Twersky is survived by his wife Miriam, five children and 10 grandchildren.
Chaya Zissel Braun was born on July 9, 2014, to Channa and Shmuel Elimelech Braun, who had made aliya from Rockland County, New York, so that Shmuel could study at an Israeli yeshiva.
“On October 22, 2014, Channa and Shmuel took their three-monthold daughter to her first visit to the Kotel,” said Share. “They returned home via the Light Rail and had just disembarked at the Ammunition Hill station when a Palestinian deliberately drove his car into the crowd at the train station. Chaya flew out of her stroller and landed on the ground 10 meters away.”
Although Chaya was briefly resuscitated by a paramedic, she died two hours later at Hadassah University Medical Center on Mount Scopus.
Less than a year after the tragedy, Channa gave birth to another child.
“In a strange bit of irony, a few weeks ago, Channa and Shmuel had another baby – which was delivered by the same MDA paramedic who treated Chaya at Ammunition Hill last year,” Share said.

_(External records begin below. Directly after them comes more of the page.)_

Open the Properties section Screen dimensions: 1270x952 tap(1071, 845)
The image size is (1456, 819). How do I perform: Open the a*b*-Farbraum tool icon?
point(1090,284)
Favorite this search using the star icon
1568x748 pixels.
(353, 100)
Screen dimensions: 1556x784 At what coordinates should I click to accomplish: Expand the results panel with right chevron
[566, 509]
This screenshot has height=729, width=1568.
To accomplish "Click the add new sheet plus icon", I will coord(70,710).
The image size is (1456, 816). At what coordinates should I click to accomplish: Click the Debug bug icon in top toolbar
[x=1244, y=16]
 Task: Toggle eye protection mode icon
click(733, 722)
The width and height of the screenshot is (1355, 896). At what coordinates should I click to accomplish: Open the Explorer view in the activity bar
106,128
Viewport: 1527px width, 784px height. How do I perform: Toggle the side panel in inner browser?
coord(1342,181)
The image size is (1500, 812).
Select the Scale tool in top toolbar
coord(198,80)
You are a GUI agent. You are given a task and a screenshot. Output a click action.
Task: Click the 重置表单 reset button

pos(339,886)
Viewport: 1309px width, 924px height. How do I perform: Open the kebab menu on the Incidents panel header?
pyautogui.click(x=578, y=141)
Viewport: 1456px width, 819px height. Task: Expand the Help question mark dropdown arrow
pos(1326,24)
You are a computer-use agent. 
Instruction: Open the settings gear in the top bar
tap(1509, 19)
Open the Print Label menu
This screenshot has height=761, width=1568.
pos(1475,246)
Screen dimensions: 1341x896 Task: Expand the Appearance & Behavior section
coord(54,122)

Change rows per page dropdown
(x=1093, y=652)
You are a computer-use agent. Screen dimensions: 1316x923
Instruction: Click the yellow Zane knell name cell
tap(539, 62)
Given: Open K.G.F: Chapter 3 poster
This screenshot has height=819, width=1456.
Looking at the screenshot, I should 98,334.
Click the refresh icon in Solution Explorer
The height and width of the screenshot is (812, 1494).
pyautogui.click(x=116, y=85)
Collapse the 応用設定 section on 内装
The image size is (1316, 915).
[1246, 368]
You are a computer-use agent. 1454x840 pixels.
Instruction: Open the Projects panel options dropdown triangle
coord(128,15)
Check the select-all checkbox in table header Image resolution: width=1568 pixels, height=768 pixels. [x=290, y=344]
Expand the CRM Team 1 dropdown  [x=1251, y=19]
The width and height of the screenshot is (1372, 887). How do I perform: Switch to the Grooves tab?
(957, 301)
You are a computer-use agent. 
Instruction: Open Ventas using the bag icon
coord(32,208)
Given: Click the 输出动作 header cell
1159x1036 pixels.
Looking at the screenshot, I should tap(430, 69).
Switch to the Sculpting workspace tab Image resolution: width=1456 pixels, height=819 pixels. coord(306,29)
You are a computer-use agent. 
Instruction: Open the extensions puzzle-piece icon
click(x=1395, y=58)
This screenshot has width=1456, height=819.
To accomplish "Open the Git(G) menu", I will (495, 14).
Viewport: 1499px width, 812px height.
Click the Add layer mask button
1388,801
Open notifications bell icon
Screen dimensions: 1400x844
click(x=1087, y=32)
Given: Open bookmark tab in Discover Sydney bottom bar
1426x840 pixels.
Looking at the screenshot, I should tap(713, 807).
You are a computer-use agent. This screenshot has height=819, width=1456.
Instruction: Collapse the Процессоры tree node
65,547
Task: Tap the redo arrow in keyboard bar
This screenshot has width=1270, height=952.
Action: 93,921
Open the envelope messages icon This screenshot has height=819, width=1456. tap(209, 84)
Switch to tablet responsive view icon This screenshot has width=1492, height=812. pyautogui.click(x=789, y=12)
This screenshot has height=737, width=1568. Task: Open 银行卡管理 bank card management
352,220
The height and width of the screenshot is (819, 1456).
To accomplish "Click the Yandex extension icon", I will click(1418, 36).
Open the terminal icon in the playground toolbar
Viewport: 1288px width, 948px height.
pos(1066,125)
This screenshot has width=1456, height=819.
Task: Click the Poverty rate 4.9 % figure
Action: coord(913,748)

AACI National Memorial Committee co-chairman Rabbi Jay Karzen, who led the ceremony with co-chairwoman Donna Grushka, said that every year, names are added to the memorial wall, representing a “death in the family.”
“There’s no time that we experience the death of a loved one through violence that isn’t painful, because we’re all family, and when a family member falls, we are all mourning,” Karzen said.
Among those in attendance who laid floral wreaths by the deceased included IDF Lt. Col. Beni Brosh, Home Front Command; Cmdr. Sean Maxwell, Defense Attache Office of the US Embassy; and Gedalia Schorsch, of the gap-year program Aardvark Israel.